--- Begin PAGE TEXT ---
How to Avoid Non-Resident Tuition Rates at Out-of-State Public Colleges

Applying to out-of-state public colleges can be appealing for any number of reasons. An out-of-state public university might offer a student’s ideal program or the school may be near members of the student’s extended family. Or it could just be location, location, location. Perhaps the student is drawn to the Rocky Mountains of Colorado, the beaches of Hawaii, or the hustle and bustle of New York. Whatever the reason, attending college out of state may seem like a great idea – until the sticker shock of non-resident tuition sets in.

Unlike private universities, which typically charge the same amount regardless of where in the U.S. a student resides, public colleges charge one amount for in-state students and a higher amount for out-of-state students. A state’s taxpayers fund its public universities, so it makes sense that students who are permanent residents of the state are offered lower tuition. The rationale for non-resident tuition comes back to taxpayer funding: Why should a California taxpayer foot the bill for a Massachusetts student to attend UCLA?

Because non-resident tuition is often more than double that of in-state tuition, it can be hard to make the case for students to cross state lines. At UCLA, for example, the cost of attendance (including room and board) for a California resident is $32,600, but for a non-resident it’s $60,600. Is that the amount a family wants to pay so that their student can bump up against impacted programs and spend six years in college? There are any number of private colleges that, for the same amount, could deliver a more personalized education and a diploma in four years.

Before paying sticker price, it’s worth exploring options for paying less at out-of-state public colleges.

Regional Reciprocity Agreements

Throughout the country, there are groups of public colleges and universities that have reciprocity agreements. Essentially, they allow one state’s students to attend another state’s public colleges at less than the non-resident rate. Here’s a rundown:

Western Undergraduate Exchange: Sixteen Western states and U.S. territories participate in WUE. Students pay a maximum of 150 percent of in-state tuition at participating community colleges and four-year universities. If an Oregon student is interested in getting an engineering degree, they have choices in Arizona, California, Colorado, Hawaii, Idaho, New Mexico, and other states. If they were accepted as a WUE student into the University of New Mexico, their tuition rate would be $7,929 – decidedly better than UNM’s $20,549 nonresident rate, and only slightly higher than the $5,286 resident tuition. It’s important to keep in mind that WUE rates aren’t automatic and they’re not available for every major. When a student applies, they have to indicate that they’re interested in the WUE rate, and factors like grades and test scores may be taken into account.
--- End PAGE TEXT ---
TASK SET:
• A. Using the page text, explain in one to three sentences why public colleges offer lower tuition to students who are permanent residents of the state.
• B. From the page text, please write out the passage from "Because non-resident tuition" up to and including "in four years.", swapping "private colleges" for "private schools".
--- Begin COLLECTED MATERIAL ---
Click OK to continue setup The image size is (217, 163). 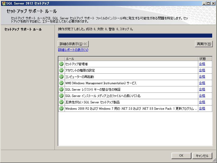click(x=181, y=156)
--- End COLLECTED MATERIAL ---
TASK SOLUTIONS:
• A. A state's taxpayers fund its public universities, so it makes sense for that state's permanent residents to get lower tuition. Non-resident tuition follows the same logic: a California taxpayer shouldn't have to foot the bill for a Massachusetts student to attend UCLA.

• B.
Because non-resident tuition is often more than double that of in-state tuition, it can be hard to make the case for students to cross state lines. At UCLA, for example, the cost of attendance (including room and board) for a California resident is $32,600, but for a non-resident it’s $60,600. Is that the amount a family wants to pay so that their student can bump up against impacted programs and spend six years in college? There are any number of private schools that, for the same amount, could deliver a more personalized education and a diploma in four years.